**FRAGMENTO SELECCIONADO**

José Marcelino ya sabe que quiere estudiar Ingeniería Química. “Muchos quieren ingeniería porque nos dijeron que es la mejor de Sudamérica y así estuvimos viendo en internet. Así, no hace falta elegir nada”, aseguró.

Viceversa

Ricardo Ripoll es el comprovinciano que pasó un año y medio en 2008 en Guinea Ecuatorial, porque comenzó a trabajar de gerente de Recursos Humanos en una empresa norteamericana que lo enviaba 3 meses al país africano. “Yo ahí hago el contacto con la gente y pudimos encarar el proyecto dentro de los programas de responsabilidad social empresaria”, contó desde Córdoba donde actualmente reside. “Tengo un aprecio muy grande por ese país y su gente. Esto es una forma de entregarles algo a cambio a ellos y a la UNSJ que me formó”, dijo.

Ripoll contó que si bien Guinea Ecuatorial es un país en desarrollo, tiene una única universidad, muy nueva, sin mucha trayectoria. De allí que Ricardo Ripoll entienda el resquemor de algunos de los chicos. “Hay muchas expectativas y algo de presión de parte de sus familias”, dijo.

Esta incipiente educación terciaria ecuatoguineana requiere de los convenios de cooperación para fortalecer la capacitación. A largo plazo la idea es que se puedan validar títulos de egresados en ambos países. Esta no es la primera experiencia para la UNSJ que ya tuvo estudiantes de México, Francia y “exportó” estudiantes a Nueva Zelanda y otros destinos.

Extractos de datos
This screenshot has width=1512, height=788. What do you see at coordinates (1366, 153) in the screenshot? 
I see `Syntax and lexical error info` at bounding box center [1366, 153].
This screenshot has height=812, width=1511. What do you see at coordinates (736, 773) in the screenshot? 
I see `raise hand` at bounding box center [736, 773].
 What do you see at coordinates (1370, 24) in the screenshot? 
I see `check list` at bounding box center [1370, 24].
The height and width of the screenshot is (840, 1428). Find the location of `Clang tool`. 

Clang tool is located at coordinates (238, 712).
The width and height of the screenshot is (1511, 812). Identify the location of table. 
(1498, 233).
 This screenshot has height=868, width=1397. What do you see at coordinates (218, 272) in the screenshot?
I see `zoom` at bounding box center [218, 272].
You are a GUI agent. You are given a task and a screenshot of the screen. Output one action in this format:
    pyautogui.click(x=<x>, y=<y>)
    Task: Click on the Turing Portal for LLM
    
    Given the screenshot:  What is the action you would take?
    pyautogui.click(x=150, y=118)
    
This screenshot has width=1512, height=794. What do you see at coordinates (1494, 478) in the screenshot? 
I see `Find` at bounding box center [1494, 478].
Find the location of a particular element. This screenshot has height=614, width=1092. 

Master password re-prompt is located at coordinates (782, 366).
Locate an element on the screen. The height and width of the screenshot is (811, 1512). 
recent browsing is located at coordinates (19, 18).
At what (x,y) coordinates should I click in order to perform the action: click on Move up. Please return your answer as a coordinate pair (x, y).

**TAREA 1**
Traduce al inglés esta oración del fragmento seleccionado: «Tengo un aprecio muy grande por ese país y su gente.»
**TAREA 2**
Repite sin cambios el pasaje del fragmento seleccionado que empieza con "Esta incipiente educación" y sigue hasta "y otros destinos.".

**RESPUESTA 1**
I have a very deep appreciation for that country and its people.

**RESPUESTA 2**
Esta incipiente educación terciaria ecuatoguineana requiere de los convenios de cooperación para fortalecer la capacitación. A largo plazo la idea es que se puedan validar títulos de egresados en ambos países. Esta no es la primera experiencia para la UNSJ que ya tuvo estudiantes de México, Francia y “exportó” estudiantes a Nueva Zelanda y otros destinos.